- **OPDRACHT**: Neem uit de onderstaande records de regels ongewijzigd over, te beginnen bij de regel met "Collapse the Page" en stoppend na de regel met "pyautogui.click(x=908, y=958)".

- **GEGEVEN DATA**:
================

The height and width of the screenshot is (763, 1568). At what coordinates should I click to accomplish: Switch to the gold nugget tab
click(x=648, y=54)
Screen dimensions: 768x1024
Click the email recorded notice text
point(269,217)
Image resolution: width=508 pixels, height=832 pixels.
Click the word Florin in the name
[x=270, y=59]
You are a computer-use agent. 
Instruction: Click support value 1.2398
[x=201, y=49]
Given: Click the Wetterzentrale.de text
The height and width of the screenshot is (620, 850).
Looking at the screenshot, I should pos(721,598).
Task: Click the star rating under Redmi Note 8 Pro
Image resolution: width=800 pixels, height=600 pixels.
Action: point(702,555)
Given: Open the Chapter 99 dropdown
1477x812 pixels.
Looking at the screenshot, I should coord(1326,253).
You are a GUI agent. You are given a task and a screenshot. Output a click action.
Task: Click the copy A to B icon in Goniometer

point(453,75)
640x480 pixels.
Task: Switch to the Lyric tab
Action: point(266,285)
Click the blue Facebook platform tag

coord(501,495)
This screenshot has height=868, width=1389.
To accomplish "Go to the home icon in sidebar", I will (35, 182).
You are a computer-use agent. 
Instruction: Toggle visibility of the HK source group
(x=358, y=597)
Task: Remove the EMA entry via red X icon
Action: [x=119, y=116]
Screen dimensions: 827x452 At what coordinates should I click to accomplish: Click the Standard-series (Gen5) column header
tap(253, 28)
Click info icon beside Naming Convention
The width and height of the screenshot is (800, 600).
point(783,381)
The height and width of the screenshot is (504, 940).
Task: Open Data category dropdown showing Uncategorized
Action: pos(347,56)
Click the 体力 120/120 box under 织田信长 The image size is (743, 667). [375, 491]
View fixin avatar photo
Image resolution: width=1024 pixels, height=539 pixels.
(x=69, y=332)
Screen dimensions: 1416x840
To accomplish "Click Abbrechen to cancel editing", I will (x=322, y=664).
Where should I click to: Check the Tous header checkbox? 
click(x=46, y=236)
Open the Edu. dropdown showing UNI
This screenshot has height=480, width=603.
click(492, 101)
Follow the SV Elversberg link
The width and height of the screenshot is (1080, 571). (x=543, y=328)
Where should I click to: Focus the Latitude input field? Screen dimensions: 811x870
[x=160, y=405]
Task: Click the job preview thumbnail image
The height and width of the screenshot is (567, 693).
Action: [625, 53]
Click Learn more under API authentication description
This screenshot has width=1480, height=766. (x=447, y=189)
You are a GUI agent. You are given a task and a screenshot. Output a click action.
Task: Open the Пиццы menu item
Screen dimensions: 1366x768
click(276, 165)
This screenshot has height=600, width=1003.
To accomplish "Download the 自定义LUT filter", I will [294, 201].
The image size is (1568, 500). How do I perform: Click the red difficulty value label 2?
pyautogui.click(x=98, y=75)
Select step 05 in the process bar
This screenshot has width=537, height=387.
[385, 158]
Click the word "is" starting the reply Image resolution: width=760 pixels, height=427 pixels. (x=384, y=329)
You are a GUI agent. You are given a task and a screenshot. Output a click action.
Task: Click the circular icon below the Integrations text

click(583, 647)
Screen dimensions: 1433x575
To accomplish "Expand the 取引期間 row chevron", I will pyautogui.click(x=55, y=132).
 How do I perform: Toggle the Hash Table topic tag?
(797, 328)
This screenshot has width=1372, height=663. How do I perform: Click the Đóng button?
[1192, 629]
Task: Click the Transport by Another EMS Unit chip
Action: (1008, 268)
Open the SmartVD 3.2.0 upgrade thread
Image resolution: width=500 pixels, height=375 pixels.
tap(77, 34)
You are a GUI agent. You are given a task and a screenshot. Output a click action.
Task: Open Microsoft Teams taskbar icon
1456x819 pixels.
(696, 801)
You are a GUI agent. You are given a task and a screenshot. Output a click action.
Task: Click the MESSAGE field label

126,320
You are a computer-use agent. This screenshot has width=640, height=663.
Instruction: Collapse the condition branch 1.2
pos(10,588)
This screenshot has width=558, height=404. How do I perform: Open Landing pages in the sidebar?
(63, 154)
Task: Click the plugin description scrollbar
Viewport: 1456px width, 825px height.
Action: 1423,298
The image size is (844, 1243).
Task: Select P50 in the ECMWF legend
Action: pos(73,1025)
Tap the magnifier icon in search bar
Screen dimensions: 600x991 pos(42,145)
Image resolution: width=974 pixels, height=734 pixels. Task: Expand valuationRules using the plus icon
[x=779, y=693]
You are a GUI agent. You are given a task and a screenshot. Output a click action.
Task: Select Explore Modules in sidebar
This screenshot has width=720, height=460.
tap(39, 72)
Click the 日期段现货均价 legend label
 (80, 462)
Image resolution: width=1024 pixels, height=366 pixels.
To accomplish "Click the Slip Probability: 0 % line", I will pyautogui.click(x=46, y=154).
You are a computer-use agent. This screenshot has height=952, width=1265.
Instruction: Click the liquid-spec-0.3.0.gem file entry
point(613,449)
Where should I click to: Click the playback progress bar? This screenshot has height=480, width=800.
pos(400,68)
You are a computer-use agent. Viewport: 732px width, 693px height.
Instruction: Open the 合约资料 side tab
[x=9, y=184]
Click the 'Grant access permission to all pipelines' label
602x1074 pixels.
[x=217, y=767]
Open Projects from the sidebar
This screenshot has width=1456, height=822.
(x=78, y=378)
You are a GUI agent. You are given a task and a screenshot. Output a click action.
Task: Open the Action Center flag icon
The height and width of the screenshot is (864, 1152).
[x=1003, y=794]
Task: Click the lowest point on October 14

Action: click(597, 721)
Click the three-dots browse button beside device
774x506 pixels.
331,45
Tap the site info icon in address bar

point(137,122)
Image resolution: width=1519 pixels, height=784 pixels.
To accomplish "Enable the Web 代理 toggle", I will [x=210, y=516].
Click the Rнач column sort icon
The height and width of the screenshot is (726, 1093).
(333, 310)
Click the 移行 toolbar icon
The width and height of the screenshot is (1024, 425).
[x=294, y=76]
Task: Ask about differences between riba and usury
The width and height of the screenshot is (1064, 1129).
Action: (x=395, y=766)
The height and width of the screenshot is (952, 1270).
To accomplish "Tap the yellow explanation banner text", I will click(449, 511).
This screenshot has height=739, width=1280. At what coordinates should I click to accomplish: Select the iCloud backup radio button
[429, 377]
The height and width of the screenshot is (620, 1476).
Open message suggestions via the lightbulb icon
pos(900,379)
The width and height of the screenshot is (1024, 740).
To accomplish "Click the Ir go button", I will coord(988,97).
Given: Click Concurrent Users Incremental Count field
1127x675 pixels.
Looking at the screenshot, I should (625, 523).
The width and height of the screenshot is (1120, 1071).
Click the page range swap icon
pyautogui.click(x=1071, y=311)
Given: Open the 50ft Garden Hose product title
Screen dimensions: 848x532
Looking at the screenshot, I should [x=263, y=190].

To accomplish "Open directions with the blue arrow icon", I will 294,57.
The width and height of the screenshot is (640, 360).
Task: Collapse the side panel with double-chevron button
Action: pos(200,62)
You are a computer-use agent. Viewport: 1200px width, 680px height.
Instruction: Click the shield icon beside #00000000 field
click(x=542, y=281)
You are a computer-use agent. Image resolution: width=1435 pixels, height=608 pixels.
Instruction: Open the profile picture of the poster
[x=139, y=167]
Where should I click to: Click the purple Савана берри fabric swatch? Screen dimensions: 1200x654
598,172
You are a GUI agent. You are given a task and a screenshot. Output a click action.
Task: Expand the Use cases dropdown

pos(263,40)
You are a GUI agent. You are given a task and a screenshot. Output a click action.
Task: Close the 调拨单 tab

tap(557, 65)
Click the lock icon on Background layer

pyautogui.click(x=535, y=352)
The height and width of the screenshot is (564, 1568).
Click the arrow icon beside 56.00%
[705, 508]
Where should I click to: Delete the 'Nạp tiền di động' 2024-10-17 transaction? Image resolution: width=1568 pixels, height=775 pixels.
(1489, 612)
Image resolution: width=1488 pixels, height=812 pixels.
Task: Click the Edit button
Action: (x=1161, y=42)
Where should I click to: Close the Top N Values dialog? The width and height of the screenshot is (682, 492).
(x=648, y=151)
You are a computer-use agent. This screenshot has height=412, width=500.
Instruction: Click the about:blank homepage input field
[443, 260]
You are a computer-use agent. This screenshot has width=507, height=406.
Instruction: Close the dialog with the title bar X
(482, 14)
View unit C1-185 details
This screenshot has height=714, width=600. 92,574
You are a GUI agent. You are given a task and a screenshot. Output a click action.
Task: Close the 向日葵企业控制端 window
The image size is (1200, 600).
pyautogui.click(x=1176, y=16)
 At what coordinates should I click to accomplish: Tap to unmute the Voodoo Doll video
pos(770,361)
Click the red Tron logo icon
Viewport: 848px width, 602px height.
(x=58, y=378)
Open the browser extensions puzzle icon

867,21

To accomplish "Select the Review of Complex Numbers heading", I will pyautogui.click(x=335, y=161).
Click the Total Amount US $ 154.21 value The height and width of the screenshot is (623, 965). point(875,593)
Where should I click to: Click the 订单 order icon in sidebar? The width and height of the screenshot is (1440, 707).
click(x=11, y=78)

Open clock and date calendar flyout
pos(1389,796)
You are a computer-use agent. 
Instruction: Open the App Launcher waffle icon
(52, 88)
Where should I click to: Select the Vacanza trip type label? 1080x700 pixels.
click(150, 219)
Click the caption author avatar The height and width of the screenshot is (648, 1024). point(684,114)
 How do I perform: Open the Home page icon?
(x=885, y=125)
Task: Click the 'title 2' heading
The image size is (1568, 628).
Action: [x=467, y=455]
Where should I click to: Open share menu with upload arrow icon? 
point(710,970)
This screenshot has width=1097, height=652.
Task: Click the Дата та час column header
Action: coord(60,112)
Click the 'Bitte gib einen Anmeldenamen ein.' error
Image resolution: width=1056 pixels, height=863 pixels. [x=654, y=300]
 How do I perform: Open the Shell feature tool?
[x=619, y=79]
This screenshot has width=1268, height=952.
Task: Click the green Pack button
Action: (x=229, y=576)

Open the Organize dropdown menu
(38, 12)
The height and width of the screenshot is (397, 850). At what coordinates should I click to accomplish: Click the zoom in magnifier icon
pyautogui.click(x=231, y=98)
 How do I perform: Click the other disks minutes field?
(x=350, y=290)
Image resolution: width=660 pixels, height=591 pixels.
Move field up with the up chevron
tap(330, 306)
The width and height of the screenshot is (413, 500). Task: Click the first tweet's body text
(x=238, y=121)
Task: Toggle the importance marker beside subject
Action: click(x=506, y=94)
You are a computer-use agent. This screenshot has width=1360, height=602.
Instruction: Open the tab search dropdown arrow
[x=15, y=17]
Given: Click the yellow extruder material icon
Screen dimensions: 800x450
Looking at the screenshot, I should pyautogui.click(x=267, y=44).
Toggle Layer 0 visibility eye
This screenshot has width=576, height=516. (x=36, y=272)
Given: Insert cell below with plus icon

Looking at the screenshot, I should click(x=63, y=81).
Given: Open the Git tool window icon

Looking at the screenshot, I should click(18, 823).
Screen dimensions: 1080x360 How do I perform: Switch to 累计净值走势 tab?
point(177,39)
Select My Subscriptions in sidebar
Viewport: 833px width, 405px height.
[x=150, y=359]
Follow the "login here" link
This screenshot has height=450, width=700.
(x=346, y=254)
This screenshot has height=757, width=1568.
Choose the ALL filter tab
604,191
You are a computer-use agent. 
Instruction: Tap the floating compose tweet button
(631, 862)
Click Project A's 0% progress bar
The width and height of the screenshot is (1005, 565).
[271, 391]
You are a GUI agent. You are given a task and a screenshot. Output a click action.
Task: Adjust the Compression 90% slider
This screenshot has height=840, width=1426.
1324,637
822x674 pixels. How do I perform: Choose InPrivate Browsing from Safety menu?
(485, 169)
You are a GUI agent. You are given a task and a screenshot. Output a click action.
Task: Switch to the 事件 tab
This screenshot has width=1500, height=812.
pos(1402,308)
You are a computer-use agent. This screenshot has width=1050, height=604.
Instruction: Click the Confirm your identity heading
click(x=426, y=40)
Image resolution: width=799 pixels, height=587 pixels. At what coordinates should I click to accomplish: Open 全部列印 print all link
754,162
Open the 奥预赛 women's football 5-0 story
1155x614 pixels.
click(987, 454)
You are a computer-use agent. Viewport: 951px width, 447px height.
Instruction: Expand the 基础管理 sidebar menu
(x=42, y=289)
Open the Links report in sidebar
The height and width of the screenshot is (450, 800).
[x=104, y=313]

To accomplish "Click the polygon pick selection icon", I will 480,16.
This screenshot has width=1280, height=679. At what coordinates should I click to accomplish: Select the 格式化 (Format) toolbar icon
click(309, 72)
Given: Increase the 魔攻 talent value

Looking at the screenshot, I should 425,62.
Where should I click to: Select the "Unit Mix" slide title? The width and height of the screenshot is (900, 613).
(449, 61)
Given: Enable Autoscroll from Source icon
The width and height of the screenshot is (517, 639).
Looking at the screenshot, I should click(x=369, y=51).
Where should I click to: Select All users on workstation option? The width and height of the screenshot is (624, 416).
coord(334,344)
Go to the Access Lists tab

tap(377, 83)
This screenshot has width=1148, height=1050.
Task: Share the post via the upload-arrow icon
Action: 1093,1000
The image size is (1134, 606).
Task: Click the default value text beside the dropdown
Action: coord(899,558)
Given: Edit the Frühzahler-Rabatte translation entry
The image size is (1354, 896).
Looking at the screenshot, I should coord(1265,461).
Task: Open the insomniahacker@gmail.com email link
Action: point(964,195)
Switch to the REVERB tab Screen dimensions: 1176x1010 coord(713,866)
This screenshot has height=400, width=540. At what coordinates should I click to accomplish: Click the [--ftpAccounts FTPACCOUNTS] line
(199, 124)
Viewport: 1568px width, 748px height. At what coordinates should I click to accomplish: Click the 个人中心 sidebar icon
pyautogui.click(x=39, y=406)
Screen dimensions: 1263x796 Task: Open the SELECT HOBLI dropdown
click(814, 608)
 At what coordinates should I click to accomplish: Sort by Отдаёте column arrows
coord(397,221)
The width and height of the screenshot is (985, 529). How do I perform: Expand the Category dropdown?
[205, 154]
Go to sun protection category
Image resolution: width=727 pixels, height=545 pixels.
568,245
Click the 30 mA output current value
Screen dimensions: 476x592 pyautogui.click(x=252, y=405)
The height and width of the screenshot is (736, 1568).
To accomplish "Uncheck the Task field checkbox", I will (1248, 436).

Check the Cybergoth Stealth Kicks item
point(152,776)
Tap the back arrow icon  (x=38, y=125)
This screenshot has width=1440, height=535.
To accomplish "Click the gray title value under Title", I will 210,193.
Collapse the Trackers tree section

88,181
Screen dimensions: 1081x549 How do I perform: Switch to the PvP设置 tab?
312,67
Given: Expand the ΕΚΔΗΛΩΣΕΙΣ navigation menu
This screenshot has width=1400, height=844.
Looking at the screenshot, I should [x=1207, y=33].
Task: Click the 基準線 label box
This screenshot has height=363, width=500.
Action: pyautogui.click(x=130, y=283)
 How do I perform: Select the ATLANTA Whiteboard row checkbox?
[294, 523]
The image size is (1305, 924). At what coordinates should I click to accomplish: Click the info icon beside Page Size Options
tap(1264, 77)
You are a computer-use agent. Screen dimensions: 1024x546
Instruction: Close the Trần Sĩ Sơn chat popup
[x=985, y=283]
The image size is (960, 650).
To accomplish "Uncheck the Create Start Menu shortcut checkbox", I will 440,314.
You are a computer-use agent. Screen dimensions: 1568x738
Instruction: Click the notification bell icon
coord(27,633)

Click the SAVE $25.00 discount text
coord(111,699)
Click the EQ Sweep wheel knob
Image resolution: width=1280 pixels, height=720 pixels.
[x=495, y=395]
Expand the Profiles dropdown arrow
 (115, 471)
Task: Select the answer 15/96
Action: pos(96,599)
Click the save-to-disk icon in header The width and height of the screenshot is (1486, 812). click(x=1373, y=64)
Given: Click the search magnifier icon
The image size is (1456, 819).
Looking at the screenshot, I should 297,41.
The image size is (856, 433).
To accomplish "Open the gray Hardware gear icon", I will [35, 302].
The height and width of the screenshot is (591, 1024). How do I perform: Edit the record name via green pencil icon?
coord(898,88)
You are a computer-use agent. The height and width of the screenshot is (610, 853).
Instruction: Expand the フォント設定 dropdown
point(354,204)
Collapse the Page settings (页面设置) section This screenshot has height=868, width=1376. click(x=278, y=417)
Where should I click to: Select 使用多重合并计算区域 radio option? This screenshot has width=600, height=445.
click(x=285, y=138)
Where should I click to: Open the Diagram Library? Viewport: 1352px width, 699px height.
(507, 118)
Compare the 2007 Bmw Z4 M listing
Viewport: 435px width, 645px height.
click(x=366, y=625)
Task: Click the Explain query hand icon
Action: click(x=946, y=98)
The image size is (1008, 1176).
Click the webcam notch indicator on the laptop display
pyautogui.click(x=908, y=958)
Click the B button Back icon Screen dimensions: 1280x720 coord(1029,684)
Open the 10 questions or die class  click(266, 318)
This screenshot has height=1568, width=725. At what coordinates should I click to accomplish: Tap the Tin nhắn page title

================

- **VERWACHTE UITVOER**:
Collapse the Page settings (页面设置) section This screenshot has height=868, width=1376. click(x=278, y=417)
Where should I click to: Select 使用多重合并计算区域 radio option? This screenshot has width=600, height=445.
click(x=285, y=138)
Where should I click to: Open the Diagram Library? Viewport: 1352px width, 699px height.
(507, 118)
Compare the 2007 Bmw Z4 M listing
Viewport: 435px width, 645px height.
click(x=366, y=625)
Task: Click the Explain query hand icon
Action: click(x=946, y=98)
The image size is (1008, 1176).
Click the webcam notch indicator on the laptop display
pyautogui.click(x=908, y=958)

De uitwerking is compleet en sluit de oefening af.